▸ **Task objective**
Whenever "agent" occurs in a line of the material, list that line.

▸ **Material for this exercise**
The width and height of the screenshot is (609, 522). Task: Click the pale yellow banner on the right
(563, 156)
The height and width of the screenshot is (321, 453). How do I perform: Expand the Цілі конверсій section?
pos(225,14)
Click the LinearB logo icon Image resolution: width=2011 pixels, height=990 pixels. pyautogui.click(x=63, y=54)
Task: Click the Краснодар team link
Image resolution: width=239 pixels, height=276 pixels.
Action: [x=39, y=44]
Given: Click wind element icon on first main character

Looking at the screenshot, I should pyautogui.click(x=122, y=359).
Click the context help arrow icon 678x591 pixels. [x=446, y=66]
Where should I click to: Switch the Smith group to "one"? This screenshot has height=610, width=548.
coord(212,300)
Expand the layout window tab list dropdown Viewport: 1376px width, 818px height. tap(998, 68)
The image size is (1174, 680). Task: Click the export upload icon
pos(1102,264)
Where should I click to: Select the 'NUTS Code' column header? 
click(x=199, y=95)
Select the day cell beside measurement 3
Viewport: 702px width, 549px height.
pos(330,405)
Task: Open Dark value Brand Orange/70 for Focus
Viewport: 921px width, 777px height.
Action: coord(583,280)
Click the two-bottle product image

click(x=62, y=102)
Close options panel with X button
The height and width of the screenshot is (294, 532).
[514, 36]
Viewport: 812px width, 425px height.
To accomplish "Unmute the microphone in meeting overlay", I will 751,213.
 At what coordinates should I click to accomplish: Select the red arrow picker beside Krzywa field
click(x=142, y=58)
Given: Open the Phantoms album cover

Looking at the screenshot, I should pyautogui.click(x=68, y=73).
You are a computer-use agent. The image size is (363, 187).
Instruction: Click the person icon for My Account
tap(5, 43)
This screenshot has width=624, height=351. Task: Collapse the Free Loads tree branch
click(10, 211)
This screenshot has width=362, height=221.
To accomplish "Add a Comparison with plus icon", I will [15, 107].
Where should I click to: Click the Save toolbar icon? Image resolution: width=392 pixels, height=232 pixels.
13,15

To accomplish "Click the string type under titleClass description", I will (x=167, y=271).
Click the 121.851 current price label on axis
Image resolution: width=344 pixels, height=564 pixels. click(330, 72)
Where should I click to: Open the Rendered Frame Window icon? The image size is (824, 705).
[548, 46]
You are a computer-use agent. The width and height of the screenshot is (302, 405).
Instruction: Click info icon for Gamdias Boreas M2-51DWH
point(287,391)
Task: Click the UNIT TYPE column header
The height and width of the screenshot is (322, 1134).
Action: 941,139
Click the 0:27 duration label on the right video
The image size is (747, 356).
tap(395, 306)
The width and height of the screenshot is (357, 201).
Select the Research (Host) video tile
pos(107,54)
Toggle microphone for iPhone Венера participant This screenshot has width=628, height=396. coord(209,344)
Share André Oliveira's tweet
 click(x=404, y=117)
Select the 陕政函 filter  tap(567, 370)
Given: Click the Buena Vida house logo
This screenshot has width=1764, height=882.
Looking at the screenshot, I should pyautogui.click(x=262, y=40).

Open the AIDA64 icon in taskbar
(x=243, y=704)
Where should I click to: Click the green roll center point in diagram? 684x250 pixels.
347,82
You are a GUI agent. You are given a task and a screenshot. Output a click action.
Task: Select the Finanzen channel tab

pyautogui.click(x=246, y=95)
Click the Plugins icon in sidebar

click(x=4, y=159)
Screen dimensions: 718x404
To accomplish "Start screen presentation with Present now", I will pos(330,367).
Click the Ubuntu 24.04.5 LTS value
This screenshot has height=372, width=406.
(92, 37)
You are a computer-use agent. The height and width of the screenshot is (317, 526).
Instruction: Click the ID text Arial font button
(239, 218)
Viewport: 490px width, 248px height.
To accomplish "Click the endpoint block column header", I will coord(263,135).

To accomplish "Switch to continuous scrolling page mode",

▸ **Answer to this problem**
You are a computer-use agent. The image size is (363, 187).
You are a computer-use agent. The width and height of the screenshot is (302, 405).
You are a GUI agent. You are given a task and a screenshot. Output a click action.
You are a computer-use agent. The height and width of the screenshot is (317, 526).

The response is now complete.